Text for analysis:
-------------------------
Hospitalisation rates and reported deaths from the novel coronavirus continued to decrease in New York state on Sunday as Governor Andrew Cuomo said his state appears to be past a plateau of coronavirus cases.
The downward trend in coronavirus hospitalisations comes as a welcome relief for New York state, the epicentre of the U.S. outbreak where nearly 14,000 people have died, including 504 people in the last 24 hours.
“If the data holds and if this trend holds, we are past the high point, and all indications at this point are that we are on a descent,” Cuomo said during his daily news conference.
Still the death toll from the new coronavirus in the U.S. passed the 40,000 mark on Sunday, according to a tally by Johns Hopkins University.
The death toll has doubled since April 11, indicating a sharp uptick even as there are emerging signs that the rate of infection has started to flatten in key areas, including New York.
The U.S. remains the hardest hit country, with nearly a quarter of all deaths reported globally.
However, methodology and capacity differ across countries, making comparisons inexact.
Cuomo warned that things in his state will not return quickly to pre-pandemic conditions.
“The beast is still alive and the beast can rise up again,” he said, cautioning against easing lockdown measures too soon.
U.S. states are now looking to see when and how they can reopen their economies while preventing a second surge in coronavirus cases.
Governors in several states are saying they worry about reopening their economies from coronavirus shutdowns if testing is still not at the level needed to ensure early identification of resurgent outbreaks.
The lack of testing is “probably the number one problem in America, and has been from the beginning of this crisis,” Maryland Governor Larry Hogan told CNN on Sunday.
Deborah Birx, a key public health official, told CBS the federal government was working to expand testing, conceding that researchers from Harvard University are estimating half a million tests a day are needed to correctly deal with the pandemic.
Vice President Mike Pence said on Fox on Sunday that capacity had reached 150,000 daily tests.
“While our capabilities are there, these important supplies are not,” Michigan Governor Gretchen Whitmer said during an interview with Meet the Press.
Whitmer, who has faced protests over her strict lockdown measures, said the federal government needs to help supply materials for administering tests like swabs and chemical reagents.
Speaker of the House Nancy Pelosi, the top Democrat in Congress, told the same show that President Donald Trump’s efforts so far to roll out testing were a “failure.”
Last week, the White House announced a three-stage plan to get U.S. states out of shutdowns – on an individualised, gradual and phased-in basis – based on whether areas were seeing sustained declines in their infection rates.
The U.S. now has over 742,000 confirmed cases, though testing shortages persist.
-------------------------
Dataset items:

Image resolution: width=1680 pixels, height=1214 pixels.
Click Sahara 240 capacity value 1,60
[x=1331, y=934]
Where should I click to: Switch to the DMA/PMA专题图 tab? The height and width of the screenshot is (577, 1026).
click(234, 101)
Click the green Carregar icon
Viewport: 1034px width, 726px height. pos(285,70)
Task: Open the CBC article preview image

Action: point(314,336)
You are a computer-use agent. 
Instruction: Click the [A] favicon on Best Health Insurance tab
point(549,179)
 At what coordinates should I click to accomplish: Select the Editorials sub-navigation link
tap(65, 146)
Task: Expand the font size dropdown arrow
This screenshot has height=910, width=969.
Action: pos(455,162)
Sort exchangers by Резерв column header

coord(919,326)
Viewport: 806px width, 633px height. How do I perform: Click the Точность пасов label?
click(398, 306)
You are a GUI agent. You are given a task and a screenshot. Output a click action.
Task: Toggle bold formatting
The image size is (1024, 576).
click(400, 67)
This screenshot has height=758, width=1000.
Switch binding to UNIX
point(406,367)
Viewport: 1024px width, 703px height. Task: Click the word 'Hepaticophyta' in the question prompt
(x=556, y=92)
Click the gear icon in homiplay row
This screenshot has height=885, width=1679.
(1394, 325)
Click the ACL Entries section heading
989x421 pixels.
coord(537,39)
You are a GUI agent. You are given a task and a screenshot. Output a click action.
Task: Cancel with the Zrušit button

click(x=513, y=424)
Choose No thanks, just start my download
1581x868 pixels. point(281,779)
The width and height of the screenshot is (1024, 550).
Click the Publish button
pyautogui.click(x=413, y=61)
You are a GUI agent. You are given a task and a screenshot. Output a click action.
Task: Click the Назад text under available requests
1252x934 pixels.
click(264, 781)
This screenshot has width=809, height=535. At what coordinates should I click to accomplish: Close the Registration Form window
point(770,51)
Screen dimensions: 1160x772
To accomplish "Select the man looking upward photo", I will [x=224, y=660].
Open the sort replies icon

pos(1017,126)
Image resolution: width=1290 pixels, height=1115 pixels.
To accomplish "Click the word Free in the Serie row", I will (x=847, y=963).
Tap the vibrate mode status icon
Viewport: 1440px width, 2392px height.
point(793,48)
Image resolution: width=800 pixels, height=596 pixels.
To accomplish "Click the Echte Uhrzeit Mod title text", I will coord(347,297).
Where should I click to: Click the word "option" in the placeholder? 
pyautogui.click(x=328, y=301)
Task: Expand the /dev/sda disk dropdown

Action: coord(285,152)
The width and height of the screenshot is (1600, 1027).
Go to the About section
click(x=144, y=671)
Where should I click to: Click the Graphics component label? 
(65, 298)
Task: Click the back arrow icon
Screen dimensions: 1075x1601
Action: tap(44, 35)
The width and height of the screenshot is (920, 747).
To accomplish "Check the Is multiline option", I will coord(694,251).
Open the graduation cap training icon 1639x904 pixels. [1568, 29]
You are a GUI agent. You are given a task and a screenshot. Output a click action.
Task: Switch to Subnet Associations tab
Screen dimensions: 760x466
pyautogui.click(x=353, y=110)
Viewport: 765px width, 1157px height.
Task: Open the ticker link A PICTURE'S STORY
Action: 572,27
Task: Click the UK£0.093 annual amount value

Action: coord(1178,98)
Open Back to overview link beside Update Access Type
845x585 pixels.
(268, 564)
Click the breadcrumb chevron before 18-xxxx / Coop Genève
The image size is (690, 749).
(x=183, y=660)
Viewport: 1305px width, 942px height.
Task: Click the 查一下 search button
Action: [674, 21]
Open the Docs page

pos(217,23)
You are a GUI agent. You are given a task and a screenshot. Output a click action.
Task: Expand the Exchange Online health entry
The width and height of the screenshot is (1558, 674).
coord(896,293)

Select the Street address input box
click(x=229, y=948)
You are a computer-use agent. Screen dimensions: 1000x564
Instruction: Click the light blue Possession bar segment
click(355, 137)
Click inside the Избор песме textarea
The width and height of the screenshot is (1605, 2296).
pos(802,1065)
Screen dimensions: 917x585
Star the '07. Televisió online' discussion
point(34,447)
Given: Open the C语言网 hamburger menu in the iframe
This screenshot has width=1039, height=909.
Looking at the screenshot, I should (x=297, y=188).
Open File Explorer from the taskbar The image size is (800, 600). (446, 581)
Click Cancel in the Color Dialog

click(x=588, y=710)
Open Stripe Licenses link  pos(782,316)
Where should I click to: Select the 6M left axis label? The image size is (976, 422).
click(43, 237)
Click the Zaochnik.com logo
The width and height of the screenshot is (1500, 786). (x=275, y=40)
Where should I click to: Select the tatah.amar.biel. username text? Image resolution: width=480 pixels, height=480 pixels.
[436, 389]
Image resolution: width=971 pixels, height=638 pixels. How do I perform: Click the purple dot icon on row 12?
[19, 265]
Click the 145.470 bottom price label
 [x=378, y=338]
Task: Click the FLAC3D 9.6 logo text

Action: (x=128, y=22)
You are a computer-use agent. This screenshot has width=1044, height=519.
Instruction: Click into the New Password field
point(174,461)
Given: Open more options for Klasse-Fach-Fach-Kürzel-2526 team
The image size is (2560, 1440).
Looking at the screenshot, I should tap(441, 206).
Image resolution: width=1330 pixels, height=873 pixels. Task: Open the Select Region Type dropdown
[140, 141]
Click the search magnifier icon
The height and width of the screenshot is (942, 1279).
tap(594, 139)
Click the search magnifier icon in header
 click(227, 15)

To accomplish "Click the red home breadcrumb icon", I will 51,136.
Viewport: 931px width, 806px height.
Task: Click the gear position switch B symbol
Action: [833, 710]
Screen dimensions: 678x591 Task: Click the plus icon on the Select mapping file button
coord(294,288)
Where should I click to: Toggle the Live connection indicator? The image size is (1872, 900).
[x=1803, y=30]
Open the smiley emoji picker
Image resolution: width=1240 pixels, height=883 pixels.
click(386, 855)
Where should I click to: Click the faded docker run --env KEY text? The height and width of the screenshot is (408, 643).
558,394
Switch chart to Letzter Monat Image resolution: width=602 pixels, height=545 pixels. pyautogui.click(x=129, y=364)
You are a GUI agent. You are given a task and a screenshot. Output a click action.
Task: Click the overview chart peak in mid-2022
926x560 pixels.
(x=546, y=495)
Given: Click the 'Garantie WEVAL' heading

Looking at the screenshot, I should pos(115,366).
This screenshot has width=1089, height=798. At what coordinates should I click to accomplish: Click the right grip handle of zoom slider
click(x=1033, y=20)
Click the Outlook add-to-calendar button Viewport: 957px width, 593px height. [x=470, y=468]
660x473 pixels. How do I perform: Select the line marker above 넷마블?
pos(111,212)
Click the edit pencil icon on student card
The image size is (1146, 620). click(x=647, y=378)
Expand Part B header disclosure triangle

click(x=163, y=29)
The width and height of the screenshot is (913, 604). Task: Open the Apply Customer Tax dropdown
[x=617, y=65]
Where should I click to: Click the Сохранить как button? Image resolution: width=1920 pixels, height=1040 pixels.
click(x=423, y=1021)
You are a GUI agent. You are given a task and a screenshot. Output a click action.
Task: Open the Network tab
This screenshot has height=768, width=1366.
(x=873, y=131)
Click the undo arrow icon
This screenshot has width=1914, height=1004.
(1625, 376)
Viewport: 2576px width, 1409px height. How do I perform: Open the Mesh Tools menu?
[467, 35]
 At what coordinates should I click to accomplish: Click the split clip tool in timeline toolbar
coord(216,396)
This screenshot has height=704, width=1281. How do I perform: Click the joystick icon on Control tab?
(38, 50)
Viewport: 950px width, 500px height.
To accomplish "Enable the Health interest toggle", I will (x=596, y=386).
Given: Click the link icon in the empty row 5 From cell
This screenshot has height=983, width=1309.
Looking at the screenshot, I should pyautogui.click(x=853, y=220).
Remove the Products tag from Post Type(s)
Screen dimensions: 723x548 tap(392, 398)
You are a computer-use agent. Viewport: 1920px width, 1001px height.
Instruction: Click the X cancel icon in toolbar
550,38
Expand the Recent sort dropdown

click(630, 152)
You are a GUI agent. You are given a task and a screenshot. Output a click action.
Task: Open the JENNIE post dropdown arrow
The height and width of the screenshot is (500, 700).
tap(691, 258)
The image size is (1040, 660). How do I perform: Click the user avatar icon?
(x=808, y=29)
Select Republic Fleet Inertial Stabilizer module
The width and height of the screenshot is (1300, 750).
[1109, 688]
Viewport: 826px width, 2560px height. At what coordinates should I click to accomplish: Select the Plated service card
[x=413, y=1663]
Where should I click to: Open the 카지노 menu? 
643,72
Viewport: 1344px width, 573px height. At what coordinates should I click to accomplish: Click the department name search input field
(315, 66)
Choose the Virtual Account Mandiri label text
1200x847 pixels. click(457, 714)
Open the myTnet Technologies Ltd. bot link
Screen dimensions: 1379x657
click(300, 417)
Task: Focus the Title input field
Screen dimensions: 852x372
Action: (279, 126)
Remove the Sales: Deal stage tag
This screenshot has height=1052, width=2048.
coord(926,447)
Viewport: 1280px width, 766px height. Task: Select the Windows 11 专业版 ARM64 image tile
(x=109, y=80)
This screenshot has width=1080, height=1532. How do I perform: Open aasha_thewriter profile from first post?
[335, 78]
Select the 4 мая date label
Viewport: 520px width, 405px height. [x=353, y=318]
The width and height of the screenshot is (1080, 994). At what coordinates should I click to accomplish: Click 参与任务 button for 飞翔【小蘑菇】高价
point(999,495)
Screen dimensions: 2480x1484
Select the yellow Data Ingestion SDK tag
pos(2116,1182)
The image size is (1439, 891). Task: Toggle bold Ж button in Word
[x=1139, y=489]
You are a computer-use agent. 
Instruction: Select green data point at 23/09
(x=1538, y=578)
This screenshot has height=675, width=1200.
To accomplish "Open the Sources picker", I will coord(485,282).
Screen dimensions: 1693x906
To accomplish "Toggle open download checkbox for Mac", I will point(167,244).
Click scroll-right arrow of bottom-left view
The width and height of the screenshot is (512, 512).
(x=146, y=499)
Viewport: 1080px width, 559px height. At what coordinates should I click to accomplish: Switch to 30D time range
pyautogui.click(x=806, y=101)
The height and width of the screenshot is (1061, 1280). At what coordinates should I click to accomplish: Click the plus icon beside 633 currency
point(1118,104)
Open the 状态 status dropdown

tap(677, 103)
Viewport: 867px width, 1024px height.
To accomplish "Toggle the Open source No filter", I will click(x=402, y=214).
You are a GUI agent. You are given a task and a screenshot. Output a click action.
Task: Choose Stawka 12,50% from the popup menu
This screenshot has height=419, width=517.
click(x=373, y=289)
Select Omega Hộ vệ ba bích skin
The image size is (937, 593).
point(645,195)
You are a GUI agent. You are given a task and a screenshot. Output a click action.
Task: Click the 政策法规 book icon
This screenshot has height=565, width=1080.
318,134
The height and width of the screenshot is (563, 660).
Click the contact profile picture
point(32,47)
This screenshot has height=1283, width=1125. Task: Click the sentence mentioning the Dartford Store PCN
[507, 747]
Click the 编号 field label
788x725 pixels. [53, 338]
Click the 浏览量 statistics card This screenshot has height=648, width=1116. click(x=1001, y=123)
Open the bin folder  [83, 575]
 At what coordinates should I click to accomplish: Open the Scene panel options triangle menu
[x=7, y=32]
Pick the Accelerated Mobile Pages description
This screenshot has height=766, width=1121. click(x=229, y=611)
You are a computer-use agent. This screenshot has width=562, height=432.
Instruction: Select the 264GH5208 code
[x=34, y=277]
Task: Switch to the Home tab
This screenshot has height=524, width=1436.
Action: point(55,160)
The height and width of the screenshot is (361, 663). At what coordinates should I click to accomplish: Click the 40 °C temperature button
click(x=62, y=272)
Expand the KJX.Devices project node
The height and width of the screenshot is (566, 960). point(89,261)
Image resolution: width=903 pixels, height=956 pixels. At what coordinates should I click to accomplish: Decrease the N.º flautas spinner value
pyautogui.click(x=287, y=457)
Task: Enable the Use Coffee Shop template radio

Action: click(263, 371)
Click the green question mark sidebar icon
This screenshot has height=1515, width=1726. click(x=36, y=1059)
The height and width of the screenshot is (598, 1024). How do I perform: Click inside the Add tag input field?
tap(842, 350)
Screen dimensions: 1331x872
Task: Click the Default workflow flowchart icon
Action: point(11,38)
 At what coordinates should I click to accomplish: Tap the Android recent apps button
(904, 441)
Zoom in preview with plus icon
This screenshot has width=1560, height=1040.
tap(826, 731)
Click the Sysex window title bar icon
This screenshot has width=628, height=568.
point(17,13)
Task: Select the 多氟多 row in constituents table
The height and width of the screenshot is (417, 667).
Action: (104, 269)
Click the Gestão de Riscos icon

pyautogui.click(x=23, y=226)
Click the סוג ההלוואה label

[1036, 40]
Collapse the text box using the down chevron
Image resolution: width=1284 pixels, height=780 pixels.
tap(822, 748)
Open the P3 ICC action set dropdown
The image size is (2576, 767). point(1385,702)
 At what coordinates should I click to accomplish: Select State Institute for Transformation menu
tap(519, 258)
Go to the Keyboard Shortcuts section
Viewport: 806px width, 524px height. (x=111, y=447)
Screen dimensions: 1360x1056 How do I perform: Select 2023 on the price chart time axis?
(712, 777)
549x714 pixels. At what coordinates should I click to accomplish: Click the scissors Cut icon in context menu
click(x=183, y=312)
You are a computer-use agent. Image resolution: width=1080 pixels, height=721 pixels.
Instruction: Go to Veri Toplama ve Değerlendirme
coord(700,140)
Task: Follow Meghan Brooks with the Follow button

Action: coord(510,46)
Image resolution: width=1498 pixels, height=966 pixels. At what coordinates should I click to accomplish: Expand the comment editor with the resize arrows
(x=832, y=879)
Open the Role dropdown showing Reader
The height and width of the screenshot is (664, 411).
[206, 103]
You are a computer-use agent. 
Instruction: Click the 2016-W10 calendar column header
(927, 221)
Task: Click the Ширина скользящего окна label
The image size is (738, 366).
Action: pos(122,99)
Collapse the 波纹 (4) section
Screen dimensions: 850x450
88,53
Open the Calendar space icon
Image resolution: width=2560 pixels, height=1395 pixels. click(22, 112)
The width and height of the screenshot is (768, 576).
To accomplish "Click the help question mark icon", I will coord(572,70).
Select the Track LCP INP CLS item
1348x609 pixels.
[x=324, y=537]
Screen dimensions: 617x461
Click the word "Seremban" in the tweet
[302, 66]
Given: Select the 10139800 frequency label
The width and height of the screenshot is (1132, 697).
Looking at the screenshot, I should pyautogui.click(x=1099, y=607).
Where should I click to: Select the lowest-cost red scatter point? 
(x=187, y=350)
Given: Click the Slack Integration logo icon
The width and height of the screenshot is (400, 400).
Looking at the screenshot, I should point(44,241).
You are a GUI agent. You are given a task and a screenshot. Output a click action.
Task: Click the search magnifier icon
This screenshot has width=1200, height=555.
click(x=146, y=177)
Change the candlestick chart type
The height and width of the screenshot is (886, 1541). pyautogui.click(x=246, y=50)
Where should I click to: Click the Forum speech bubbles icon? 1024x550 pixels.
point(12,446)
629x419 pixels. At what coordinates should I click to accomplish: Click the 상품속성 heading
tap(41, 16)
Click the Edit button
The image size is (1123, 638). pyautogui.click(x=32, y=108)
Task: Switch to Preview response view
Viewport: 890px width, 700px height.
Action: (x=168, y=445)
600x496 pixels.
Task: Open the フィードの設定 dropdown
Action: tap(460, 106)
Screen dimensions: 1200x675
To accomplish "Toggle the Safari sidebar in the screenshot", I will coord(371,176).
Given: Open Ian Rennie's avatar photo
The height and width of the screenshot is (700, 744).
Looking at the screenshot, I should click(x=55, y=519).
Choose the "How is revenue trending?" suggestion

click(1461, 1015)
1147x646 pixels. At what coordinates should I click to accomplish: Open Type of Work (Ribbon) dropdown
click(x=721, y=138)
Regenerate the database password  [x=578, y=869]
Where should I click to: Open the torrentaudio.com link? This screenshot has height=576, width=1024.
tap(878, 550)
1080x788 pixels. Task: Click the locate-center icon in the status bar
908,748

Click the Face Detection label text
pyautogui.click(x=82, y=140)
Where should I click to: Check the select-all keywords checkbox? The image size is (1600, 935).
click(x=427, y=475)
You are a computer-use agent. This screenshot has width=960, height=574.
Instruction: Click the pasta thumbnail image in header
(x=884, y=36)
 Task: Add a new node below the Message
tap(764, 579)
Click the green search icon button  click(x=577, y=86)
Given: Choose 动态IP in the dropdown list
-------------------------
Activity list:
a - Answer these questions from the coronavirus article:
(i) How many people died in New York state in the last 24 hours?
(ii) Whose tally put the U.S. death toll past the 40,000 mark?
(iii) What daily testing capacity did Mike Pence say had been reached?
b - Rename "economies" as "businesses" in the coronavirus article's passage from "Governors in several" to "CNN on Sunday.", and give the passage with that change.
The items are separate material, unrelated to the coronavirus article.

Your written answers:
a -
(i) 504 people
(ii) Johns Hopkins University's
(iii) 150,000 daily tests

b -
Governors in several states are saying they worry about reopening their businesses from coronavirus shutdowns if testing is still not at the level needed to ensure early identification of resurgent outbreaks.
The lack of testing is “probably the number one problem in America, and has been from the beginning of this crisis,” Maryland Governor Larry Hogan told CNN on Sunday.